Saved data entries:
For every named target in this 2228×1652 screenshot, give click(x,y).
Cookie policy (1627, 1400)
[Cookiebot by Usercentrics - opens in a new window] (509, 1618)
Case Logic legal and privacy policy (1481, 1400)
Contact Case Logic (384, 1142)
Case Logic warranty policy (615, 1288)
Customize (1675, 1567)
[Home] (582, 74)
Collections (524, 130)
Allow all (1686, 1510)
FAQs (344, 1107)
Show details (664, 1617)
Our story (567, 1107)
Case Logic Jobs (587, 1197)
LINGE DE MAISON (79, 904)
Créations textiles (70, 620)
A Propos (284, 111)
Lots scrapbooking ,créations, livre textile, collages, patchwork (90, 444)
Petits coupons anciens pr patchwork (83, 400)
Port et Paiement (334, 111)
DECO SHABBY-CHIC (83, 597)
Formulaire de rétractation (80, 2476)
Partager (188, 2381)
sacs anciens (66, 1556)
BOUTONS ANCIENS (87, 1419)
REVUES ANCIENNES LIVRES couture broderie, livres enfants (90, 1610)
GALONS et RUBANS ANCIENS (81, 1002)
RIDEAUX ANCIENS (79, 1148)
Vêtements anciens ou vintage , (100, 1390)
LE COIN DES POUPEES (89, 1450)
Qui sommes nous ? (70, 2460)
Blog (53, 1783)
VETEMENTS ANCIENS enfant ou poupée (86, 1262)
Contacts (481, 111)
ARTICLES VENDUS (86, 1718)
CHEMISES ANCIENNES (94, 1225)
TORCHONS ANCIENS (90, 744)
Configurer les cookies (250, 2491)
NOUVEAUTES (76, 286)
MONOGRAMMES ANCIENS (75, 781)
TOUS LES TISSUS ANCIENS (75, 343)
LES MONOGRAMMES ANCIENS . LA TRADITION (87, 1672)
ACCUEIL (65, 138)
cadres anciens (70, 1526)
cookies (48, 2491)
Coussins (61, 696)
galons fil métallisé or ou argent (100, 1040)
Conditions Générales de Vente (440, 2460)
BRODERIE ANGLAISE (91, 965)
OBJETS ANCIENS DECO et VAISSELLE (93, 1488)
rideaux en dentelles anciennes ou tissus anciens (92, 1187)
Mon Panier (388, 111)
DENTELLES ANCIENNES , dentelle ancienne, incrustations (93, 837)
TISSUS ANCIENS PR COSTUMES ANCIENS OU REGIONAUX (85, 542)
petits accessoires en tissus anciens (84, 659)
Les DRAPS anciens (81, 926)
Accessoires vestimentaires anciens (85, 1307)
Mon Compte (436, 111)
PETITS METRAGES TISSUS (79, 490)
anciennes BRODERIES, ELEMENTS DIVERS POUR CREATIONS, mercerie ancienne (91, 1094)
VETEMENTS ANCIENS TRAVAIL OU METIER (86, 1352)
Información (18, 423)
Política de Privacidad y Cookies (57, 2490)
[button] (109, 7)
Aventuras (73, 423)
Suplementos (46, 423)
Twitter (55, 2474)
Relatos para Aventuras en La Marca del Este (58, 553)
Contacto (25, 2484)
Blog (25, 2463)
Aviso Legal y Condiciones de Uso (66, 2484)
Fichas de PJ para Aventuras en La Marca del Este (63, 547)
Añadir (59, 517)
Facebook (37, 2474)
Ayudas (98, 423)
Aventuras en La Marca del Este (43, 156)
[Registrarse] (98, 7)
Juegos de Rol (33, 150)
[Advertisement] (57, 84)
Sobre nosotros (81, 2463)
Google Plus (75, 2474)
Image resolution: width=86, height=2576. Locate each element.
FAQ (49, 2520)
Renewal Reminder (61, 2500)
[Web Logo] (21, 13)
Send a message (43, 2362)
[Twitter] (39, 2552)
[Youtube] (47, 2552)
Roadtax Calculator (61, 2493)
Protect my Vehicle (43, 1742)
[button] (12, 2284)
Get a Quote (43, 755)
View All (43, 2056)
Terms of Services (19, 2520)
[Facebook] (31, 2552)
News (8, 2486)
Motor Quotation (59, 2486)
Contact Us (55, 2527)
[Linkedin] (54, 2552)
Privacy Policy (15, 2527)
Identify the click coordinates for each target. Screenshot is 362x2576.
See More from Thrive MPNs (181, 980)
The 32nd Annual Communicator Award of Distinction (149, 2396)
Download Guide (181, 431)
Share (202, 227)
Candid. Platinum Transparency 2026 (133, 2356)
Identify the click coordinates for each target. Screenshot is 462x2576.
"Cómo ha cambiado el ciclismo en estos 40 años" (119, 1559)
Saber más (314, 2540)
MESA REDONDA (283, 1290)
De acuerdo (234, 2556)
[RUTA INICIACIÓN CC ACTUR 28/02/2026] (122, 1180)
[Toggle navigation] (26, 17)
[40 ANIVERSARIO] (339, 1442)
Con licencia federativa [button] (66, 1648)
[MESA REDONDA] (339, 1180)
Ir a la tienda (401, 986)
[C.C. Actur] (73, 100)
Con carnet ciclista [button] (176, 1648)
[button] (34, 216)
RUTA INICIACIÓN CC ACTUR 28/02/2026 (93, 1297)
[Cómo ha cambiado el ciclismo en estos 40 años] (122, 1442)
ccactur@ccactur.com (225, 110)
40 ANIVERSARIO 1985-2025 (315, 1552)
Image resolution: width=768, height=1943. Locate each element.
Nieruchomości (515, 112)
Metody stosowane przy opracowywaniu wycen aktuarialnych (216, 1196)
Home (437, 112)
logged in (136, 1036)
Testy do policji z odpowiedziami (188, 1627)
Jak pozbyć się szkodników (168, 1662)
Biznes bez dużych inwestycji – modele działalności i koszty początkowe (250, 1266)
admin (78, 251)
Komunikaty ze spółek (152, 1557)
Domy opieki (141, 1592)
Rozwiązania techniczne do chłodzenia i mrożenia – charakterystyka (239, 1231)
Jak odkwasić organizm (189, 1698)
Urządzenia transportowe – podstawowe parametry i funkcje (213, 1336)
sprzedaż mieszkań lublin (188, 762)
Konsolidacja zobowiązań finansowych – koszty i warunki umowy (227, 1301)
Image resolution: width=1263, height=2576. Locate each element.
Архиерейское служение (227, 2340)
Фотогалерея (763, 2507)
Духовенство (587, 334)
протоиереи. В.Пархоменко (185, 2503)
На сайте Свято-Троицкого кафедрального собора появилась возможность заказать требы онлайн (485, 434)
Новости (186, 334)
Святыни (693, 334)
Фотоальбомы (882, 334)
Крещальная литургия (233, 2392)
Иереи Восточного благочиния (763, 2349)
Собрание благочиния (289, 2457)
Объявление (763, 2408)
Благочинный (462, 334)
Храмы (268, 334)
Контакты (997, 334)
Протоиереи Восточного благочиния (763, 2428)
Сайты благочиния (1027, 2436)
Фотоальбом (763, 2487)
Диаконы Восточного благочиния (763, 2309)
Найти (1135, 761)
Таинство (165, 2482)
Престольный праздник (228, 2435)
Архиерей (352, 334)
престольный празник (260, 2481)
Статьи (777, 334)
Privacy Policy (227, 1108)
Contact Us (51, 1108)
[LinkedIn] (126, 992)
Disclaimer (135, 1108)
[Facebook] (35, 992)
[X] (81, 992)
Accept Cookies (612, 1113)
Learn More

Exercise goal
Extract all the entries word for word.

Finished exercise
For every named target in this 2228×1652 screenshot, give click(x,y).
Cookie policy (1627, 1400)
[Cookiebot by Usercentrics - opens in a new window] (509, 1618)
Case Logic legal and privacy policy (1481, 1400)
Contact Case Logic (384, 1142)
Case Logic warranty policy (615, 1288)
Customize (1675, 1567)
[Home] (582, 74)
Collections (524, 130)
Allow all (1686, 1510)
FAQs (344, 1107)
Show details (664, 1617)
Our story (567, 1107)
Case Logic Jobs (587, 1197)
LINGE DE MAISON (79, 904)
Créations textiles (70, 620)
A Propos (284, 111)
Lots scrapbooking ,créations, livre textile, collages, patchwork (90, 444)
Petits coupons anciens pr patchwork (83, 400)
Port et Paiement (334, 111)
DECO SHABBY-CHIC (83, 597)
Formulaire de rétractation (80, 2476)
Partager (188, 2381)
sacs anciens (66, 1556)
BOUTONS ANCIENS (87, 1419)
REVUES ANCIENNES LIVRES couture broderie, livres enfants (90, 1610)
GALONS et RUBANS ANCIENS (81, 1002)
RIDEAUX ANCIENS (79, 1148)
Vêtements anciens ou vintage , (100, 1390)
LE COIN DES POUPEES (89, 1450)
Qui sommes nous ? (70, 2460)
Blog (53, 1783)
VETEMENTS ANCIENS enfant ou poupée (86, 1262)
Contacts (481, 111)
ARTICLES VENDUS (86, 1718)
CHEMISES ANCIENNES (94, 1225)
TORCHONS ANCIENS (90, 744)
Configurer les cookies (250, 2491)
NOUVEAUTES (76, 286)
MONOGRAMMES ANCIENS (75, 781)
TOUS LES TISSUS ANCIENS (75, 343)
LES MONOGRAMMES ANCIENS . LA TRADITION (87, 1672)
ACCUEIL (65, 138)
cadres anciens (70, 1526)
cookies (48, 2491)
Coussins (61, 696)
galons fil métallisé or ou argent (100, 1040)
Conditions Générales de Vente (440, 2460)
BRODERIE ANGLAISE (91, 965)
OBJETS ANCIENS DECO et VAISSELLE (93, 1488)
rideaux en dentelles anciennes ou tissus anciens (92, 1187)
Mon Panier (388, 111)
DENTELLES ANCIENNES , dentelle ancienne, incrustations (93, 837)
TISSUS ANCIENS PR COSTUMES ANCIENS OU REGIONAUX (85, 542)
petits accessoires en tissus anciens (84, 659)
Les DRAPS anciens (81, 926)
Accessoires vestimentaires anciens (85, 1307)
Mon Compte (436, 111)
PETITS METRAGES TISSUS (79, 490)
anciennes BRODERIES, ELEMENTS DIVERS POUR CREATIONS, mercerie ancienne (91, 1094)
VETEMENTS ANCIENS TRAVAIL OU METIER (86, 1352)
Información (18, 423)
Política de Privacidad y Cookies (57, 2490)
[button] (109, 7)
Aventuras (73, 423)
Suplementos (46, 423)
Twitter (55, 2474)
Relatos para Aventuras en La Marca del Este (58, 553)
Contacto (25, 2484)
Blog (25, 2463)
Aviso Legal y Condiciones de Uso (66, 2484)
Fichas de PJ para Aventuras en La Marca del Este (63, 547)
Añadir (59, 517)
Facebook (37, 2474)
Ayudas (98, 423)
Aventuras en La Marca del Este (43, 156)
[Registrarse] (98, 7)
Juegos de Rol (33, 150)
[Advertisement] (57, 84)
Sobre nosotros (81, 2463)
Google Plus (75, 2474)
Image resolution: width=86, height=2576. Locate each element.
FAQ (49, 2520)
Renewal Reminder (61, 2500)
[Web Logo] (21, 13)
Send a message (43, 2362)
[Twitter] (39, 2552)
[Youtube] (47, 2552)
Roadtax Calculator (61, 2493)
Protect my Vehicle (43, 1742)
[button] (12, 2284)
Get a Quote (43, 755)
View All (43, 2056)
Terms of Services (19, 2520)
[Facebook] (31, 2552)
News (8, 2486)
Motor Quotation (59, 2486)
Contact Us (55, 2527)
[Linkedin] (54, 2552)
Privacy Policy (15, 2527)
Identify the click coordinates for each target. Screenshot is 362x2576.
See More from Thrive MPNs (181, 980)
The 32nd Annual Communicator Award of Distinction (149, 2396)
Download Guide (181, 431)
Share (202, 227)
Candid. Platinum Transparency 2026 (133, 2356)
Identify the click coordinates for each target. Screenshot is 462x2576.
"Cómo ha cambiado el ciclismo en estos 40 años" (119, 1559)
Saber más (314, 2540)
MESA REDONDA (283, 1290)
De acuerdo (234, 2556)
[RUTA INICIACIÓN CC ACTUR 28/02/2026] (122, 1180)
[Toggle navigation] (26, 17)
[40 ANIVERSARIO] (339, 1442)
Con licencia federativa [button] (66, 1648)
[MESA REDONDA] (339, 1180)
Ir a la tienda (401, 986)
[C.C. Actur] (73, 100)
Con carnet ciclista [button] (176, 1648)
[button] (34, 216)
RUTA INICIACIÓN CC ACTUR 28/02/2026 (93, 1297)
[Cómo ha cambiado el ciclismo en estos 40 años] (122, 1442)
ccactur@ccactur.com (225, 110)
40 ANIVERSARIO 1985-2025 (315, 1552)
Image resolution: width=768, height=1943. Locate each element.
Nieruchomości (515, 112)
Metody stosowane przy opracowywaniu wycen aktuarialnych (216, 1196)
Home (437, 112)
logged in (136, 1036)
Testy do policji z odpowiedziami (188, 1627)
Jak pozbyć się szkodników (168, 1662)
Biznes bez dużych inwestycji – modele działalności i koszty początkowe (250, 1266)
admin (78, 251)
Komunikaty ze spółek (152, 1557)
Domy opieki (141, 1592)
Rozwiązania techniczne do chłodzenia i mrożenia – charakterystyka (239, 1231)
Jak odkwasić organizm (189, 1698)
Urządzenia transportowe – podstawowe parametry i funkcje (213, 1336)
sprzedaż mieszkań lublin (188, 762)
Konsolidacja zobowiązań finansowych – koszty i warunki umowy (227, 1301)
Image resolution: width=1263, height=2576. Locate each element.
Архиерейское служение (227, 2340)
Фотогалерея (763, 2507)
Духовенство (587, 334)
протоиереи. В.Пархоменко (185, 2503)
На сайте Свято-Троицкого кафедрального собора появилась возможность заказать требы онлайн (485, 434)
Новости (186, 334)
Святыни (693, 334)
Фотоальбомы (882, 334)
Крещальная литургия (233, 2392)
Иереи Восточного благочиния (763, 2349)
Собрание благочиния (289, 2457)
Объявление (763, 2408)
Благочинный (462, 334)
Храмы (268, 334)
Контакты (997, 334)
Протоиереи Восточного благочиния (763, 2428)
Сайты благочиния (1027, 2436)
Фотоальбом (763, 2487)
Диаконы Восточного благочиния (763, 2309)
Найти (1135, 761)
Таинство (165, 2482)
Престольный праздник (228, 2435)
Архиерей (352, 334)
престольный празник (260, 2481)
Статьи (777, 334)
Privacy Policy (227, 1108)
Contact Us (51, 1108)
[LinkedIn] (126, 992)
Disclaimer (135, 1108)
[Facebook] (35, 992)
[X] (81, 992)
Accept Cookies (612, 1113)
Learn More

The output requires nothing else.